Si comincia con un fatto poco noto. C’è stato un tempo in cui non c’erano i tre paragrafi nella preghiera che chiamiamo Shema che conosciamo oggi, ma addirittura quattro. La Mishnah Tamid (5, 1) ci dice che ai tempi del Tempio i sacerdoti officianti recitavano prima i Dieci Comandamenti e poi i tre paragrafi dello Shema.
Abbiamo diverse prove indipendenti per questo. Il primo è costituito da quattro frammenti di papiro acquisiti in Egitto nel 1898 dall’allora segretario della Società di Archeologia Biblica, W.L. Nash. Messi insieme e situati oggi nella Biblioteca dell’Università di Cambridge, sono conosciuti come il Papiro Nash. Risalenti al II secolo p.e.v., contengono una versione dei Dieci Comandamenti, immediatamente seguita dallo Shema. Quasi certamente il papiro veniva utilizzato per la preghiera in una sinagoga egiziana prima della nascita del cristianesimo, in un’epoca in cui l’usanza era di comprendere tutti e quattro i paragrafi.
I Tefillin del periodo del Secondo Tempio, scoperti nelle grotte di Qumran insieme ai Rotoli del Mar Morto, contenevano i Dieci Comandamenti. In effetti, una lunga sezione del Midrash halachico sul Deuteronomio, il Sifri, è dedicata a dimostrare che non dovremmo includere i Dieci Comandamenti nei tefillin, il che suggerisce che c’erano alcuni ebrei che lo facevano, e i rabbini dovevano essere in grado di dimostrare che avevano torto.
Abbiamo anche prove sia dal Talmud babilonese (Bavli, trattato di Brachot a pagina 12a) che dal Talmud di Gerusalemme (Yerushalmi trattato di Brachot 1, 8) che c’erano comunità in Israele e Babilonia che cercavano di introdurre i Dieci Comandamenti nelle preghiere, e che i rabbini dovettero emettere una sentenza contro tale pratica. Esistono anche prove documentali che la comunità ebraica di Fostat, vicino al Cairo, conservava nell’Arca un rotolo speciale chiamato Sefer al-Shir, che tiravano fuori dopo la conclusione delle preghiere quotidiane e leggevano da esso i Dieci Comandamenti.

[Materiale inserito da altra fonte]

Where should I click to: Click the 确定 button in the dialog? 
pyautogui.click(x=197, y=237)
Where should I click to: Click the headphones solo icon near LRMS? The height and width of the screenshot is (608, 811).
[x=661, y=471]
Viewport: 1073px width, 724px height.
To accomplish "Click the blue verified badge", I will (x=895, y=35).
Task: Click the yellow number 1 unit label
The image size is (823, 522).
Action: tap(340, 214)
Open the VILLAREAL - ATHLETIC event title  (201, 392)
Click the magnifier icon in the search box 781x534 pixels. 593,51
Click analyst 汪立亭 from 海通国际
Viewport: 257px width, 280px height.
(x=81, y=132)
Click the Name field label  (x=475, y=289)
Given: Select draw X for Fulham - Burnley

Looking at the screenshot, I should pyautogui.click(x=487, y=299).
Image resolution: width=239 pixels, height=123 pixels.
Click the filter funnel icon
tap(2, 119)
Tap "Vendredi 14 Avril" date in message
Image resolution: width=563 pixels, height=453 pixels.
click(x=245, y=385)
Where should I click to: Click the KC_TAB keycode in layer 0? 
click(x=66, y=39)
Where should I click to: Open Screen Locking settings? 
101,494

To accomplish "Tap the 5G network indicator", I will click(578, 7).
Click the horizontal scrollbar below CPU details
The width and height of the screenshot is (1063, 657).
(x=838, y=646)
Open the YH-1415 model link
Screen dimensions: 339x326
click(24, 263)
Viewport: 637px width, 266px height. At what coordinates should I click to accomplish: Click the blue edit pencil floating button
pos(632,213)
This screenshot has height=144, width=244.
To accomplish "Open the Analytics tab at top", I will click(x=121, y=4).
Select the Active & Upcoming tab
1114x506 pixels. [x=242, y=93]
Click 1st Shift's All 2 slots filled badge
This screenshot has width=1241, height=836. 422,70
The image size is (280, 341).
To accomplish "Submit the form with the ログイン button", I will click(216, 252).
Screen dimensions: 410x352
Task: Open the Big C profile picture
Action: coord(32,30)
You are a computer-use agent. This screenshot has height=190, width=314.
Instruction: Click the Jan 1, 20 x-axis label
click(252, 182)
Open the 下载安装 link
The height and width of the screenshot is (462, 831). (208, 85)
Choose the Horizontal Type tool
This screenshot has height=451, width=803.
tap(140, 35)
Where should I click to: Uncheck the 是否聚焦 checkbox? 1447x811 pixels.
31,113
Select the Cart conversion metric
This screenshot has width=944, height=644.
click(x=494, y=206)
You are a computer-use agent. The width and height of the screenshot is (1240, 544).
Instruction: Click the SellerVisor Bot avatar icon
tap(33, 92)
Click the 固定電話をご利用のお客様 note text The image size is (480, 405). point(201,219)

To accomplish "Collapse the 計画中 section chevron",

Quindi l’usanza di includere i Dieci Comandamenti come parte dello Shema era un tempo molto diffusa, ma da un certo momento in poi venne sistematicamente osteggiata dai Saggi. Perché si sono opposti? Sia il Talmud babilonese che quello gerosolimitano affermano che ciò fu dovuto alla “pretesa dei settari”.
I settari ebrei, alcuni li identificano come un gruppo di primi cristiani ma non ci sono prove convincenti a riguardo, sostenevano che solo i Dieci Comandamenti erano vincolanti, perché solo loro erano stati ricevuti dagli Israeliti direttamente da Dio sul Monte Sinai. Gli altri furono ricevuti tramite Mosè, e questa setta, o forse parecchi di loro, ritenevano che non provenissero da Dio. Erano un’invenzione di Mosè e quindi non vincolanti.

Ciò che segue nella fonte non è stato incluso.